**Collected data entries**.
Start of Block
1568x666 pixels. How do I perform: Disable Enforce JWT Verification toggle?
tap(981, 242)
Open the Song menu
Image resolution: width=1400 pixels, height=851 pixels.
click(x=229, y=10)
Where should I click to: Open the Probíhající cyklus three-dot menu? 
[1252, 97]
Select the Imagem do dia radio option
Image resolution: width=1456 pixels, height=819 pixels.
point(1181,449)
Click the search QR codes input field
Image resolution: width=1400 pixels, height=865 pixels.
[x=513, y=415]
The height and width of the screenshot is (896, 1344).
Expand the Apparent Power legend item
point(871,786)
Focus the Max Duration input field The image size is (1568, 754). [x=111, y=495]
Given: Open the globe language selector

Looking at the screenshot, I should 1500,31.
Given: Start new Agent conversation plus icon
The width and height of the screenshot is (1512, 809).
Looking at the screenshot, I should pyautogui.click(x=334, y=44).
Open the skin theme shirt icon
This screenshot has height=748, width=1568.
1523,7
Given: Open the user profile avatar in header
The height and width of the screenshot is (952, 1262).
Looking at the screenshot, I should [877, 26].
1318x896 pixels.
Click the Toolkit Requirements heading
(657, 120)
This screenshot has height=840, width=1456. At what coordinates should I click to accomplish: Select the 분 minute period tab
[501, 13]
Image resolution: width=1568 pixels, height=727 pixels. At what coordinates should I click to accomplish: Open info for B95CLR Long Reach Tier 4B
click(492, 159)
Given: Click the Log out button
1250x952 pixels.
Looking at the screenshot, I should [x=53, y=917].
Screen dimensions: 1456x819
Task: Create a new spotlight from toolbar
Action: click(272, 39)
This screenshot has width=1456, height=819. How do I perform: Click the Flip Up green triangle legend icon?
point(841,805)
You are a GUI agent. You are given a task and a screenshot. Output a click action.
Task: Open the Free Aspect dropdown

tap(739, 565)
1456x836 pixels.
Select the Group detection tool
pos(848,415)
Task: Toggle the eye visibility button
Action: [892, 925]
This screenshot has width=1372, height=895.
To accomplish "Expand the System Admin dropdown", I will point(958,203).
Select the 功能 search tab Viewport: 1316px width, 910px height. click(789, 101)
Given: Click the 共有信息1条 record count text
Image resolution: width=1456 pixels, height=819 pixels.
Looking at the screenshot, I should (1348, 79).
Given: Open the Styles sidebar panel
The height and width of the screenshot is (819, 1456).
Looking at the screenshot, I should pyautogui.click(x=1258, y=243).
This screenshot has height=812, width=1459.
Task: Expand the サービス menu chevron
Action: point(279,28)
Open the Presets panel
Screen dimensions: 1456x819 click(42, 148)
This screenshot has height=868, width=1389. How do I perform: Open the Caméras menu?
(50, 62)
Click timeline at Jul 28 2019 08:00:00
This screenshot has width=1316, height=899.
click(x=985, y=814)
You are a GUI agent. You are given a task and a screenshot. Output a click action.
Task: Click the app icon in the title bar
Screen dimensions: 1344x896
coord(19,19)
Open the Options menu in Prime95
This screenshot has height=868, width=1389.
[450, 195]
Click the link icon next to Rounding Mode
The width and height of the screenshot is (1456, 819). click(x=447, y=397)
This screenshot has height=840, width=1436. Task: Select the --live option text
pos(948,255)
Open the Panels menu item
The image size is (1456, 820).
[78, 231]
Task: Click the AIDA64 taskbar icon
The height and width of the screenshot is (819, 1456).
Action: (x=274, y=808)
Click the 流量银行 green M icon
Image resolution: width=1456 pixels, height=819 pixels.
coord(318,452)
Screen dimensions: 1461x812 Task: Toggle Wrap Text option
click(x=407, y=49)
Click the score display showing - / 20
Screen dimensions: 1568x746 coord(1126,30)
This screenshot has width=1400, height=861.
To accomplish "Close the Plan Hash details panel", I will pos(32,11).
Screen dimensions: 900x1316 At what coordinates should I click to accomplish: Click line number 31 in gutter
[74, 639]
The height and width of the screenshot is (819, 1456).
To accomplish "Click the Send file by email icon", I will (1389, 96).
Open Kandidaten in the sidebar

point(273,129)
End of Block
Repeat the entries exactly as they appear.

**Output of the task**.
1568x666 pixels. How do I perform: Disable Enforce JWT Verification toggle?
tap(981, 242)
Open the Song menu
Image resolution: width=1400 pixels, height=851 pixels.
click(x=229, y=10)
Where should I click to: Open the Probíhající cyklus three-dot menu? 
[1252, 97]
Select the Imagem do dia radio option
Image resolution: width=1456 pixels, height=819 pixels.
point(1181,449)
Click the search QR codes input field
Image resolution: width=1400 pixels, height=865 pixels.
[x=513, y=415]
The height and width of the screenshot is (896, 1344).
Expand the Apparent Power legend item
point(871,786)
Focus the Max Duration input field The image size is (1568, 754). [x=111, y=495]
Given: Open the globe language selector

Looking at the screenshot, I should 1500,31.
Given: Start new Agent conversation plus icon
The width and height of the screenshot is (1512, 809).
Looking at the screenshot, I should pyautogui.click(x=334, y=44).
Open the skin theme shirt icon
This screenshot has height=748, width=1568.
1523,7
Given: Open the user profile avatar in header
The height and width of the screenshot is (952, 1262).
Looking at the screenshot, I should [877, 26].
1318x896 pixels.
Click the Toolkit Requirements heading
(657, 120)
This screenshot has height=840, width=1456. At what coordinates should I click to accomplish: Select the 분 minute period tab
[501, 13]
Image resolution: width=1568 pixels, height=727 pixels. At what coordinates should I click to accomplish: Open info for B95CLR Long Reach Tier 4B
click(492, 159)
Given: Click the Log out button
1250x952 pixels.
Looking at the screenshot, I should [x=53, y=917].
Screen dimensions: 1456x819
Task: Create a new spotlight from toolbar
Action: click(272, 39)
This screenshot has width=1456, height=819. How do I perform: Click the Flip Up green triangle legend icon?
point(841,805)
You are a GUI agent. You are given a task and a screenshot. Output a click action.
Task: Open the Free Aspect dropdown

tap(739, 565)
1456x836 pixels.
Select the Group detection tool
pos(848,415)
Task: Toggle the eye visibility button
Action: [892, 925]
This screenshot has width=1372, height=895.
To accomplish "Expand the System Admin dropdown", I will point(958,203).
Select the 功能 search tab Viewport: 1316px width, 910px height. click(789, 101)
Given: Click the 共有信息1条 record count text
Image resolution: width=1456 pixels, height=819 pixels.
Looking at the screenshot, I should (1348, 79).
Given: Open the Styles sidebar panel
The height and width of the screenshot is (819, 1456).
Looking at the screenshot, I should pyautogui.click(x=1258, y=243).
This screenshot has height=812, width=1459.
Task: Expand the サービス menu chevron
Action: point(279,28)
Open the Presets panel
Screen dimensions: 1456x819 click(42, 148)
This screenshot has height=868, width=1389. How do I perform: Open the Caméras menu?
(50, 62)
Click timeline at Jul 28 2019 08:00:00
This screenshot has width=1316, height=899.
click(x=985, y=814)
You are a GUI agent. You are given a task and a screenshot. Output a click action.
Task: Click the app icon in the title bar
Screen dimensions: 1344x896
coord(19,19)
Open the Options menu in Prime95
This screenshot has height=868, width=1389.
[450, 195]
Click the link icon next to Rounding Mode
The width and height of the screenshot is (1456, 819). click(x=447, y=397)
This screenshot has height=840, width=1436. Task: Select the --live option text
pos(948,255)
Open the Panels menu item
The image size is (1456, 820).
[78, 231]
Task: Click the AIDA64 taskbar icon
The height and width of the screenshot is (819, 1456).
Action: (x=274, y=808)
Click the 流量银行 green M icon
Image resolution: width=1456 pixels, height=819 pixels.
coord(318,452)
Screen dimensions: 1461x812 Task: Toggle Wrap Text option
click(x=407, y=49)
Click the score display showing - / 20
Screen dimensions: 1568x746 coord(1126,30)
This screenshot has width=1400, height=861.
To accomplish "Close the Plan Hash details panel", I will pos(32,11).
Screen dimensions: 900x1316 At what coordinates should I click to accomplish: Click line number 31 in gutter
[74, 639]
The height and width of the screenshot is (819, 1456).
To accomplish "Click the Send file by email icon", I will (1389, 96).
Open Kandidaten in the sidebar

point(273,129)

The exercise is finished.